CONSEGNA » Riscrivi la parte del testo sull'influenza australiana che comincia con le parole contenenti "La stagione influenzale" e finisce con "nei paesi europei.", sostituendo "stanchezza" con "spossatezza".

TESTO »
Influenza stagionale e influenza australiana: le differenze

Influenza stagionale e influenza australiana: le differenze
25 gennaio 2023

Influenza stagionale e influenza australiana: le differenze

La stagione influenzale sta mettendo a letto sempre più italiani. Il ceppo predominante è l'H3n2, la cosiddetta influenza australiana.

L'influenza australiana si manifesta con i sintomi più tipici dell’influenza, quali stanchezza, brividi, dolore alle ossa e ai muscoli, febbre che compare bruscamente, tosse, mal di gola, raffreddore, congiuntivite e mal di testa.

Ma quali sono le differenze tra influenza stagionale e influenza australiana?

Partiamo subito spiegando che l’influenza australiana altro non è che l’influenza stagionale. La denominazione “australiana” infatti indica la nota malattia stagionale che ciclicamente si manifesta prima in Australia e poi nei paesi europei.

Dunque ci stiamo riferendo alla contagiosa patologia delle vie respiratorie causata dai virus influenzali, e in Italia è prevalente nei mesi invernali e particolarmente freddi, spesso gennaio e febbraio.

Possiamo dire che il ceppo virale australiano è più virulento rispetto a quelli registrati negli anni passati e, a differenza di questi ultimi, che davano per lo più sintomi gastrointestinali, colpisce prevalentemente le vie respiratorie.

A questo si aggiunge un’alta contagiosità, dovuta a un mix di fattori. Molto ha influito la mancata circolazione dell’influenza nelle due passate stagioni. Generalmente chi è sano e ha un buon sistema immunitario contrae l’influenza ogni 5-6 anni, perché la protezione nei confronti dei virus di questo tipo cala più o meno dopo questo intervallo di tempo.

Il fatto che per due inverni di pandemia, distanziamento e mascherine ci abbiano evitato le infezioni, a dire di molti esperti, ha spianato la strada all’Australiana.

Ricordiamo, ad ogni modo, che nelle persone in buona salute è sufficiente una terapia basata su antifebbrili e antinfiammatori, in genere i sintomi si esauriscono in qualche giorno, non c’è da preoccuparsi. Inutile quindi la corsa all’antibiotico, che va preso solo se il sintomo persiste dopo cinque giorni, e solo dopo aver consultato il medico.

DATI MOSTRATI »
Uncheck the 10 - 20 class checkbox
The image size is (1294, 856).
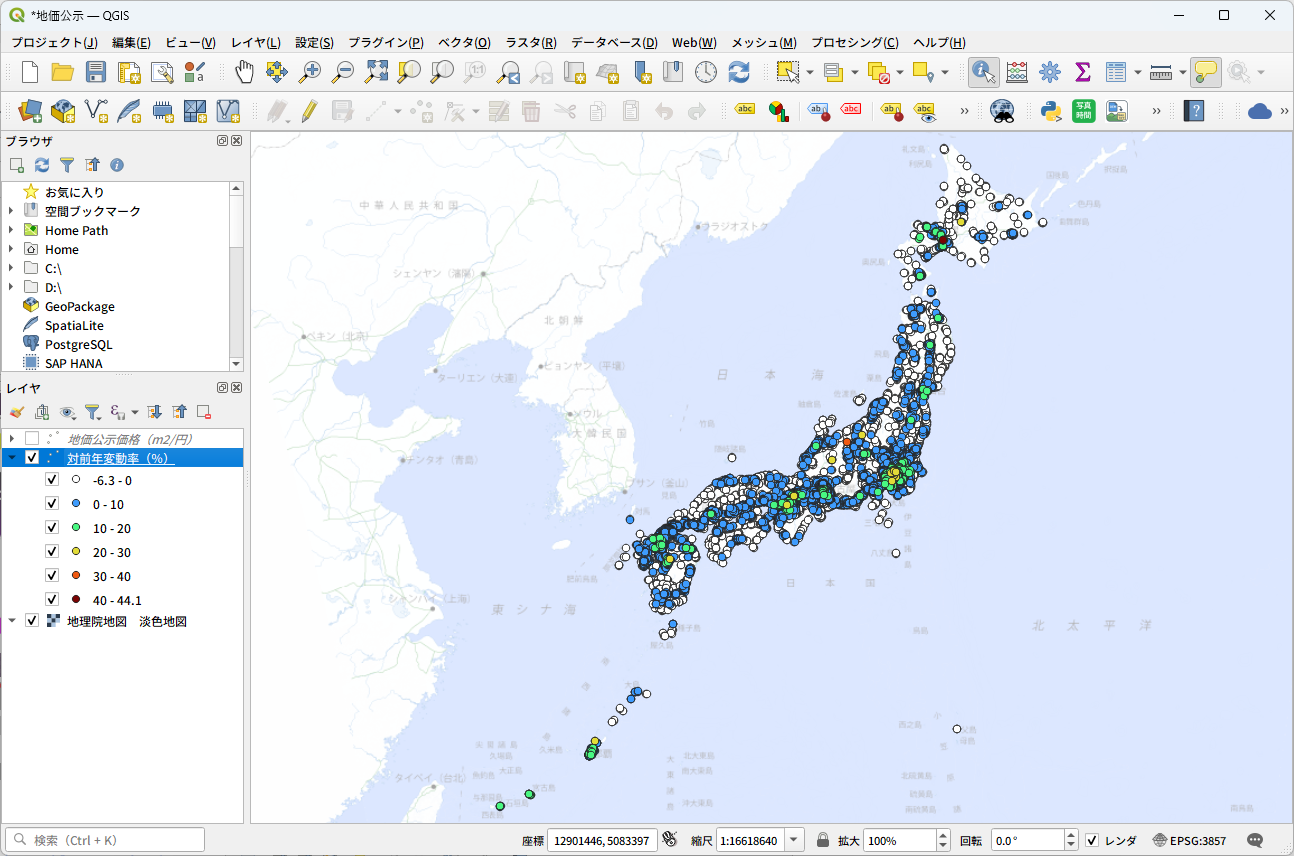pos(52,528)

RISPOSTA »
La stagione influenzale sta mettendo a letto sempre più italiani. Il ceppo predominante è l'H3n2, la cosiddetta influenza australiana.

L'influenza australiana si manifesta con i sintomi più tipici dell’influenza, quali spossatezza, brividi, dolore alle ossa e ai muscoli, febbre che compare bruscamente, tosse, mal di gola, raffreddore, congiuntivite e mal di testa.

Ma quali sono le differenze tra influenza stagionale e influenza australiana?

Partiamo subito spiegando che l’influenza australiana altro non è che l’influenza stagionale. La denominazione “australiana” infatti indica la nota malattia stagionale che ciclicamente si manifesta prima in Australia e poi nei paesi europei.